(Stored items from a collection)
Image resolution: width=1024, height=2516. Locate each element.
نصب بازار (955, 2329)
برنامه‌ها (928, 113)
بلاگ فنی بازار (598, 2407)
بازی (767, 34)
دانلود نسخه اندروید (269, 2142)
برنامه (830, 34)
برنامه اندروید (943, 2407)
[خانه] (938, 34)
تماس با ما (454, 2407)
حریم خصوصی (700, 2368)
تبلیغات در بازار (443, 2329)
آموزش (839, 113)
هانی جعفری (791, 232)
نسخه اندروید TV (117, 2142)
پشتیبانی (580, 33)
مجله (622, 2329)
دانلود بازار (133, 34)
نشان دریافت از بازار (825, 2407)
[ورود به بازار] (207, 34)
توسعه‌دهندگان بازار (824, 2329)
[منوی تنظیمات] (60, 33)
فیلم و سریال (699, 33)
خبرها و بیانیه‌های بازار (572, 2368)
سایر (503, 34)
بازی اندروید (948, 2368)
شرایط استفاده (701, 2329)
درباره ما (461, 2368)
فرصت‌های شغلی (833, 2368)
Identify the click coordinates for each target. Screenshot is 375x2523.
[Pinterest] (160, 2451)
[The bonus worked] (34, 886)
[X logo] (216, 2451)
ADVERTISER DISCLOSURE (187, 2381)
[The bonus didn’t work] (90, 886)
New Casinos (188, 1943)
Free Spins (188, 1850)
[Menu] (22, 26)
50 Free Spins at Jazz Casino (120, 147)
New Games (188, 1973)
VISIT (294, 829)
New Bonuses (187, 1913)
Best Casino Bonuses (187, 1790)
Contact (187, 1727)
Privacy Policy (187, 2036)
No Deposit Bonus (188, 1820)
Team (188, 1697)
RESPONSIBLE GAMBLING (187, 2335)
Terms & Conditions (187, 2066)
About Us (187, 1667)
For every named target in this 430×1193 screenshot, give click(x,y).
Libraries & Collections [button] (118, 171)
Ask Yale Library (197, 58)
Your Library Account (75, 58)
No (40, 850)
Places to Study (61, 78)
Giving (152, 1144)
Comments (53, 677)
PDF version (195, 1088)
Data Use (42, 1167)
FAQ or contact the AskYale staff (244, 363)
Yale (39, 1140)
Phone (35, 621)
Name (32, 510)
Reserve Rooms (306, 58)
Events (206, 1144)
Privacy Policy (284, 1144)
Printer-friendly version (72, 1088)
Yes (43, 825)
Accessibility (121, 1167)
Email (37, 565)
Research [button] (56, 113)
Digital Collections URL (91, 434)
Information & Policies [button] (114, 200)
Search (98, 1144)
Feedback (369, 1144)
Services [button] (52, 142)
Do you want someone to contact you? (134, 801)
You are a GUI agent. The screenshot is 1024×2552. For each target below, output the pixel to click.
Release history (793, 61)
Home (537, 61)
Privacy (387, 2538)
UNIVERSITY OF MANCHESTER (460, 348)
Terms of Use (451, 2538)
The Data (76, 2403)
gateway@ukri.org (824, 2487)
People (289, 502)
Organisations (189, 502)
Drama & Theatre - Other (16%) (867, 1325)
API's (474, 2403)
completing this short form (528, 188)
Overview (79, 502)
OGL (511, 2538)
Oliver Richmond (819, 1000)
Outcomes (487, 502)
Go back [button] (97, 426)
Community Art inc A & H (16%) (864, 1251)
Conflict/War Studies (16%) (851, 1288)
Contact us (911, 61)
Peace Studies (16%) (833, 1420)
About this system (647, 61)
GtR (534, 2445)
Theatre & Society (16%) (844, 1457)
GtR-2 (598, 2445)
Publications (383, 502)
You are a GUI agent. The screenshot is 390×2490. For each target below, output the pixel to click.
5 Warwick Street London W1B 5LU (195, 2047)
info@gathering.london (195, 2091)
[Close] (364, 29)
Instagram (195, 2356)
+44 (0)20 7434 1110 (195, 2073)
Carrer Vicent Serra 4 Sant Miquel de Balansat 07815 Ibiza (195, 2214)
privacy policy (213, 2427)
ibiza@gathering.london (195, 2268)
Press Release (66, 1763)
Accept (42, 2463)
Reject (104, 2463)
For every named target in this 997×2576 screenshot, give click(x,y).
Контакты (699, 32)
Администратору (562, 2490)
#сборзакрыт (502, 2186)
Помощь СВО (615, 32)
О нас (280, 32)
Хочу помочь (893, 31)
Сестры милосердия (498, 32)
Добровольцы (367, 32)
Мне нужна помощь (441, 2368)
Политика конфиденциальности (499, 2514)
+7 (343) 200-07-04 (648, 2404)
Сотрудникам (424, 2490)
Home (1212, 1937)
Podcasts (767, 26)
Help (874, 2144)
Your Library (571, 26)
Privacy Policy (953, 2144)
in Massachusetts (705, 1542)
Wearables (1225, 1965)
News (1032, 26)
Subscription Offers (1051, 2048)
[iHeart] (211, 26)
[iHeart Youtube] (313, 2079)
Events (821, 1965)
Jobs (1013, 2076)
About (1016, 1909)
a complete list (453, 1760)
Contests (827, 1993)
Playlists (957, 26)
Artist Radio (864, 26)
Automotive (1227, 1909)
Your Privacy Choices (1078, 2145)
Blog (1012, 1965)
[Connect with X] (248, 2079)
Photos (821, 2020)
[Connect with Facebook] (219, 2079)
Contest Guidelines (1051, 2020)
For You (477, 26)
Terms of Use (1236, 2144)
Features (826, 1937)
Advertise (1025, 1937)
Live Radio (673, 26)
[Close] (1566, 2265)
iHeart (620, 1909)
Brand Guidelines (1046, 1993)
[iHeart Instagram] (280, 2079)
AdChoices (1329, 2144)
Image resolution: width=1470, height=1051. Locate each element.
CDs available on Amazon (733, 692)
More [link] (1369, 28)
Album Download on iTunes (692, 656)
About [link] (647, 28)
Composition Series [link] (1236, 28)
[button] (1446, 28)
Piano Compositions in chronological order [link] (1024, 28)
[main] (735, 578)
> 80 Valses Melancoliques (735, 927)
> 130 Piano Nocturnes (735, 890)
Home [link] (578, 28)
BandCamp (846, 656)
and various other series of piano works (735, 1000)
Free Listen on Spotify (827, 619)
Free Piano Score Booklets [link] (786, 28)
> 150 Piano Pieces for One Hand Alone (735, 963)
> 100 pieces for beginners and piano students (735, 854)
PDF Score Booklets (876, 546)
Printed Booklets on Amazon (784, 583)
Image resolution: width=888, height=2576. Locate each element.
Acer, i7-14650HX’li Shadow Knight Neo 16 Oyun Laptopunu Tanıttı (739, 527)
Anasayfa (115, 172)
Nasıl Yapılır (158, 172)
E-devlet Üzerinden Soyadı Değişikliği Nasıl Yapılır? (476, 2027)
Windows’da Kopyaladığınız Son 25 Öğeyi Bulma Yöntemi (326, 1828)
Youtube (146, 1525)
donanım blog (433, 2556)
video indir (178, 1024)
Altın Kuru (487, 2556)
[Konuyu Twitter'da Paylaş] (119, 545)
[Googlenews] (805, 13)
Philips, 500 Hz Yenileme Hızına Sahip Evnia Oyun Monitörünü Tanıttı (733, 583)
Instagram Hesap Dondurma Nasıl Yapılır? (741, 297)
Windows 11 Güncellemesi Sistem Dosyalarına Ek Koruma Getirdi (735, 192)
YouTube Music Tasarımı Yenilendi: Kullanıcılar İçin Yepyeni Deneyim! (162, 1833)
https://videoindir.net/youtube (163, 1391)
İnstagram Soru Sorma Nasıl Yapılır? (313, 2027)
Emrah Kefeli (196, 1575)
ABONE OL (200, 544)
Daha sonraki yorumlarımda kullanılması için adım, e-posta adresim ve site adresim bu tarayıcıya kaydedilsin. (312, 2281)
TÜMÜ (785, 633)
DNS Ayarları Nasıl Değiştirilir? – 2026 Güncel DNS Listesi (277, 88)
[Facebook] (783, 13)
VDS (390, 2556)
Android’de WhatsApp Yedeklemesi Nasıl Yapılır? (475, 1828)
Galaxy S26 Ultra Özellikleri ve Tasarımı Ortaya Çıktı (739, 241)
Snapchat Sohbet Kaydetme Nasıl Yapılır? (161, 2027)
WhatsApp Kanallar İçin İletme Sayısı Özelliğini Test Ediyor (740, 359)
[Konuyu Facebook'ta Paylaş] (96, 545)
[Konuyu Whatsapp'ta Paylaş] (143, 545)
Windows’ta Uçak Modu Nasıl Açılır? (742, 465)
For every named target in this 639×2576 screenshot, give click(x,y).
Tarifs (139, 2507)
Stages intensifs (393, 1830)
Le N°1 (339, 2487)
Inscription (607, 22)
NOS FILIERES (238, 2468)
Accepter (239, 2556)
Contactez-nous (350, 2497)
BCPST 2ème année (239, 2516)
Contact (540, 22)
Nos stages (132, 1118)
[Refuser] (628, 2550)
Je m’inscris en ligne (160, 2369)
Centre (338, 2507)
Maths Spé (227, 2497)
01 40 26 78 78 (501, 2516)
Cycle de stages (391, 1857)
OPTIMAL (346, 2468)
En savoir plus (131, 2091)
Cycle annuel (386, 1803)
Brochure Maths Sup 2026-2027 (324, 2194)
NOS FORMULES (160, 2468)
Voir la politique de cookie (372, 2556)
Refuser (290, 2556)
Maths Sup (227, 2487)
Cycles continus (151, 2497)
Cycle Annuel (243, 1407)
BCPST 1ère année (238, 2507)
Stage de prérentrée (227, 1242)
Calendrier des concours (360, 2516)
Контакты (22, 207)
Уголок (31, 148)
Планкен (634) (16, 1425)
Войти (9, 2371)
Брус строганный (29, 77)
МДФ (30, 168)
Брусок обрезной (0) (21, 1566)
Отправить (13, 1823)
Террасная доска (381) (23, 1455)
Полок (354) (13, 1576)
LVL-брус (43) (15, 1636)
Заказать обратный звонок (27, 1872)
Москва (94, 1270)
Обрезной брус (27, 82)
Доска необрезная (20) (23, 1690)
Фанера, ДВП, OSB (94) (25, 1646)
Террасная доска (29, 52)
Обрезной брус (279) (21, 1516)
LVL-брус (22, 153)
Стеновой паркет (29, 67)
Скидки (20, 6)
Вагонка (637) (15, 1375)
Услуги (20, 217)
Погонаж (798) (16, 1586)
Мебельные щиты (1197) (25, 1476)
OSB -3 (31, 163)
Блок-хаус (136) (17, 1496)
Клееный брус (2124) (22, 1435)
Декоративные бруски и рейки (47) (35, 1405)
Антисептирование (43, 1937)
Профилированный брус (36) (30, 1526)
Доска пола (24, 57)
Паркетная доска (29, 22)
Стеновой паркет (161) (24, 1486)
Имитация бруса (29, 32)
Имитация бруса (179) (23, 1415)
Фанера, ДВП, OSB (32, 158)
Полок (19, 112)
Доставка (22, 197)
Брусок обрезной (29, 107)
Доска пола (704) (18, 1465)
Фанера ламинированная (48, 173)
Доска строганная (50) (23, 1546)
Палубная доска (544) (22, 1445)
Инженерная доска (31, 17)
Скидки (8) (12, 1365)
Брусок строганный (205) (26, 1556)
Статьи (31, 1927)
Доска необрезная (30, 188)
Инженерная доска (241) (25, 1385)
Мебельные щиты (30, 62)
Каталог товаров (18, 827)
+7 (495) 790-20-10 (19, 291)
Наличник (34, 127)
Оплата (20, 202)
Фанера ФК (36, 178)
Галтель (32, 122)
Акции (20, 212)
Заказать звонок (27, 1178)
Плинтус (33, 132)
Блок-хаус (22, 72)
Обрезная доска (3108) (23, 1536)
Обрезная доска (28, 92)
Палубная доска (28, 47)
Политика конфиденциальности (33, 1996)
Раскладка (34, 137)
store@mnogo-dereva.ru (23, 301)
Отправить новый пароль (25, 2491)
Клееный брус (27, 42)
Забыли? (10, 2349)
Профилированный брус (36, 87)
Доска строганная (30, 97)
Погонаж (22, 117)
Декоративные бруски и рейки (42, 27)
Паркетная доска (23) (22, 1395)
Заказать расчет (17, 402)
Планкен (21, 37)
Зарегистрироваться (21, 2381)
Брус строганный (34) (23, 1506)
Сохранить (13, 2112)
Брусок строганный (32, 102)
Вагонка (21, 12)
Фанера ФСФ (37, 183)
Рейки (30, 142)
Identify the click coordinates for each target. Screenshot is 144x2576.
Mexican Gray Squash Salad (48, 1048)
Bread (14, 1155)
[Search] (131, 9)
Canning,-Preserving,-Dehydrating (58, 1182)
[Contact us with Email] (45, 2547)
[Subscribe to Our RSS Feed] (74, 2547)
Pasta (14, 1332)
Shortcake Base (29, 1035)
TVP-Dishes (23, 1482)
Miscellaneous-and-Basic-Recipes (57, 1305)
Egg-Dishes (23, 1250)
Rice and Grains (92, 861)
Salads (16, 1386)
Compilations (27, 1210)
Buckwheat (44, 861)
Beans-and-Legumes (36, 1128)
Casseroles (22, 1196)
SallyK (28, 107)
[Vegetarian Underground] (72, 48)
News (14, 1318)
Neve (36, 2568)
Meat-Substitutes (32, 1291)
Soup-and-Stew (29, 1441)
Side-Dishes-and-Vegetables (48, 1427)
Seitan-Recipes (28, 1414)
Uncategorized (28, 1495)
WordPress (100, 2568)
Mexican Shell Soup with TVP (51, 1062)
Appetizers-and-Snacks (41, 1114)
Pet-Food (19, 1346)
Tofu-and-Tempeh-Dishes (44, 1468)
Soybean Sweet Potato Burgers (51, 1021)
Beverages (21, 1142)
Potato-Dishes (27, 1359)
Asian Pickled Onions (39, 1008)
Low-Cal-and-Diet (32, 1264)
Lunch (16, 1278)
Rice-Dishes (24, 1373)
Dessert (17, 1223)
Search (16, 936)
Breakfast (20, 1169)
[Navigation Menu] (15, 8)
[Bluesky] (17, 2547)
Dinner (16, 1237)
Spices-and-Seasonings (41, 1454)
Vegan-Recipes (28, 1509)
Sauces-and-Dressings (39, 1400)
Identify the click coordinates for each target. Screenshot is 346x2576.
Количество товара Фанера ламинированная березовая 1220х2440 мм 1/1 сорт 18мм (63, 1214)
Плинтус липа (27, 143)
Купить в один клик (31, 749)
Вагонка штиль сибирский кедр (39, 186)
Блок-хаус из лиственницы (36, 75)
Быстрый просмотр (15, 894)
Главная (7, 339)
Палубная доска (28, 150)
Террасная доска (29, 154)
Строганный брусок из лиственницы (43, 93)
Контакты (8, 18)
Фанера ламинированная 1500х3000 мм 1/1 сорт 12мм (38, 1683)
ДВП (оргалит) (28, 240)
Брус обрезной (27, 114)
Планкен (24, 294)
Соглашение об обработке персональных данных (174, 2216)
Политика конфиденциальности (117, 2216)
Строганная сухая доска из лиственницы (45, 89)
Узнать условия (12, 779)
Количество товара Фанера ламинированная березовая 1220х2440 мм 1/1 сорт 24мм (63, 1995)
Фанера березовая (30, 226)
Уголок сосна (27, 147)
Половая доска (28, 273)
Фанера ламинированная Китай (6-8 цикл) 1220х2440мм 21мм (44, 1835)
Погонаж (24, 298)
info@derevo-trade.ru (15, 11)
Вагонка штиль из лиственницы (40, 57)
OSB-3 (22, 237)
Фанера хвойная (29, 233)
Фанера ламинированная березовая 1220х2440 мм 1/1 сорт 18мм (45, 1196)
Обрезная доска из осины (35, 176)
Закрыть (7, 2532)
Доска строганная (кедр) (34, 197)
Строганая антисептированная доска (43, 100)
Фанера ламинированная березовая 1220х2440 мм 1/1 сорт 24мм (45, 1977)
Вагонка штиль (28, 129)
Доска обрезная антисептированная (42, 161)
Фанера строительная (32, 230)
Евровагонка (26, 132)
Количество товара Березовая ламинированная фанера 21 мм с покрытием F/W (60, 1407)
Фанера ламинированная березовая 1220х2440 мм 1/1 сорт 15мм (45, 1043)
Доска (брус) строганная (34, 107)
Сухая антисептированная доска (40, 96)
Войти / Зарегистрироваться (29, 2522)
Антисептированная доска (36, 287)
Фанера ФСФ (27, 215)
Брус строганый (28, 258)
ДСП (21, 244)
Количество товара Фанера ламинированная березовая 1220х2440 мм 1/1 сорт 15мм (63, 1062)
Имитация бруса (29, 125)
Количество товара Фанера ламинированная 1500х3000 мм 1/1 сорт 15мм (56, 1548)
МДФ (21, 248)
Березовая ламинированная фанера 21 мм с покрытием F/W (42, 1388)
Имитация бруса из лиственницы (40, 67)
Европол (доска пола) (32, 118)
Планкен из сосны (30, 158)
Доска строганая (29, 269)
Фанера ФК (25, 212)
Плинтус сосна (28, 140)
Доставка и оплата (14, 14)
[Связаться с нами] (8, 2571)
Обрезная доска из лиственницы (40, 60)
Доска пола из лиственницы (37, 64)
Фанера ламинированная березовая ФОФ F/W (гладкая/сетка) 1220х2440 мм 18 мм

__Exercise objective__
In the entries, find every line holding "звонок" and copy it.

__Task response__
Заказать обратный звонок (27, 1872)
Заказать звонок (27, 1178)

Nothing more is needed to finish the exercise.